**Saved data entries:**
┄┄┄┄┄┄
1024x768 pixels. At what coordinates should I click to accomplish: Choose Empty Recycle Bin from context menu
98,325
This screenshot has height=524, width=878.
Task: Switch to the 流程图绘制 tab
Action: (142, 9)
┄┄┄┄┄┄
**WHAT YOU NEED TO DO:** Once you have read the records above, write them all out exactly.

**TASK OUTPUT:**
1024x768 pixels. At what coordinates should I click to accomplish: Choose Empty Recycle Bin from context menu
98,325
This screenshot has height=524, width=878.
Task: Switch to the 流程图绘制 tab
Action: (142, 9)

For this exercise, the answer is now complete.